Ethics in Jury Selection: Responding to a Strike Challenge

| 3 min read
Former Partner
Former Partner
  • Email
  • Linkedin

Selecting a jury is one of the first and most critical parts of a trial.  The goal of jury selection is to identify the prejudices and biases that may harm your client.  The next step is to “de-select” and excuse, to the extent possible, those from the jury pool that hold those prejudices or biases.

Potential jurors may be excused by the court for “cause,” such as if they are unable to be fair or impartial based on their past experience or background.  Each side also gets a limited number of peremptory strikes.  Peremptory strikes are made when a party chooses to excuse a potential juror because it believes that person will not be favorable to its side.

One ethical consideration in jury selection is that a party may not strike a potential juror solely on the basis of race or gender.  This was first decided in Batson v.
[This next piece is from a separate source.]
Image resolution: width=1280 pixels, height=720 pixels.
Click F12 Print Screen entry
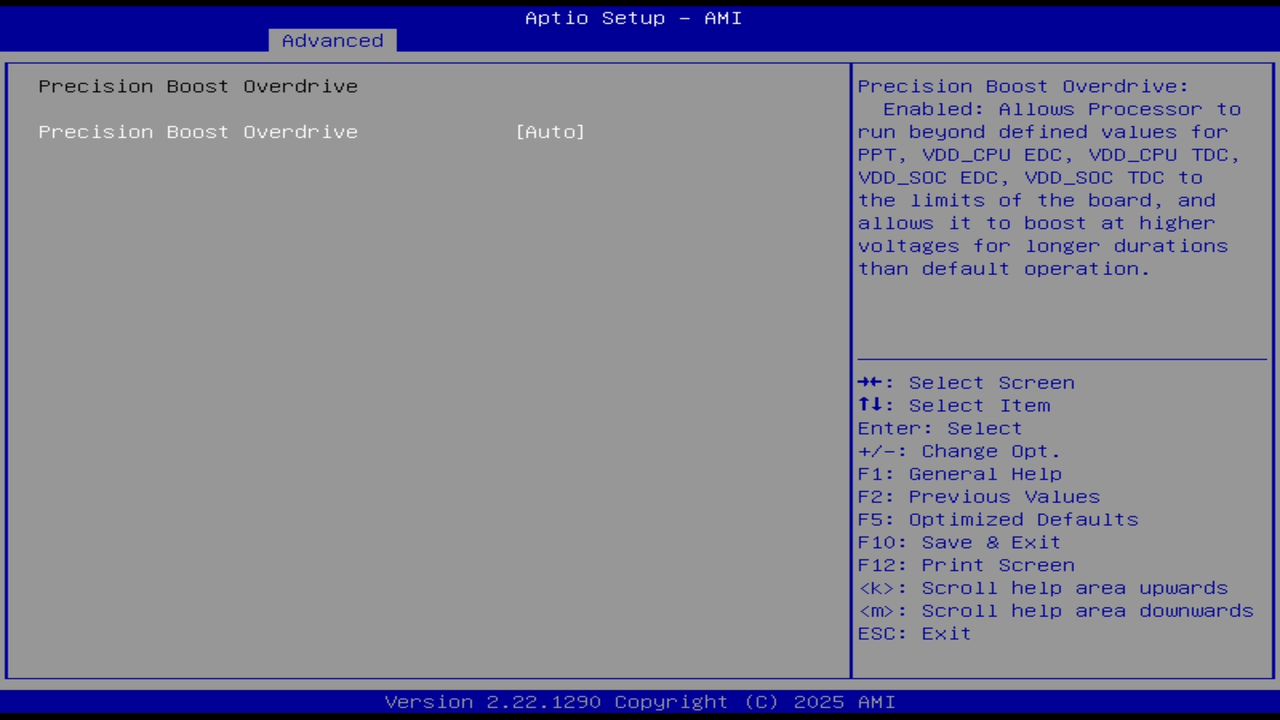pyautogui.click(x=966, y=565)
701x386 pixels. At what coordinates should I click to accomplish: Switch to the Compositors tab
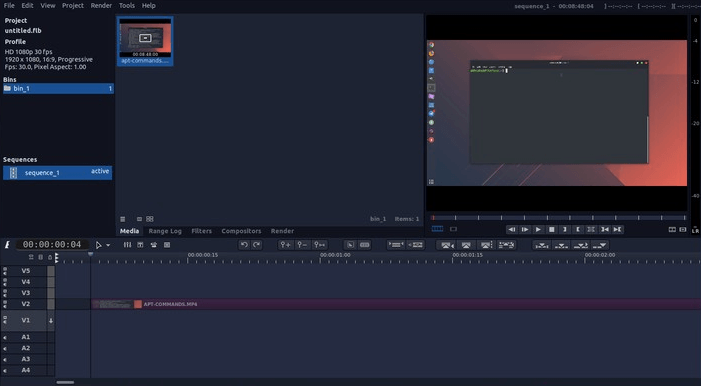pyautogui.click(x=241, y=231)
Kentucky, 479 U.S. 79 (1986).  The Batson case held that the equal protection clause of the U.S. Constitution limits a party’s ability to exercise a peremptory strike solely on the basis of race.  Later cases extended this prohibition to strikes on the basis of gender or economic status. 

Thus if a party believes that its opponent has used a peremptory strike on the basis of race or gender, it may challenge that strike to the trial judge.  This is called a Batson challenge.

In responding to a Batson challenge, the party that made the strike must give a clear and reasonably specific explanation of legitimate reasons for the strike.  Acceptable explanations can include the stricken person’s:

  • overt hostility or sympathy to one side;
  • past experience with the subject matter of the case;
  • inattentiveness;
  • lack of candor in answers;
  • demeanor or dress; or
  • age or experience.

As part of the determination of the challenge, the judge could review the attorneys’ notes taken during jury selection.  If a jury consultant is participating, the consultant’s notes may be reviewed as well. 

In some courts, if a Batson challenge is upheld, all the offending party’s peremptory strikes may be stricken.  In other places, jury selection may start over again with a new pool.  Either way, it can be a severe penalty that may seriously affect who gets seated on the jury.

Batson challenges are rarely successful.  However, a mere attempt to challenge may heighten attention to the issue and it could affect later peremptory strikes. 

Tim O’Neill was a featured speaker on ethical considerations in jury selection at the recent American Conference Institute’s Drug and Medical Device Litigation conference.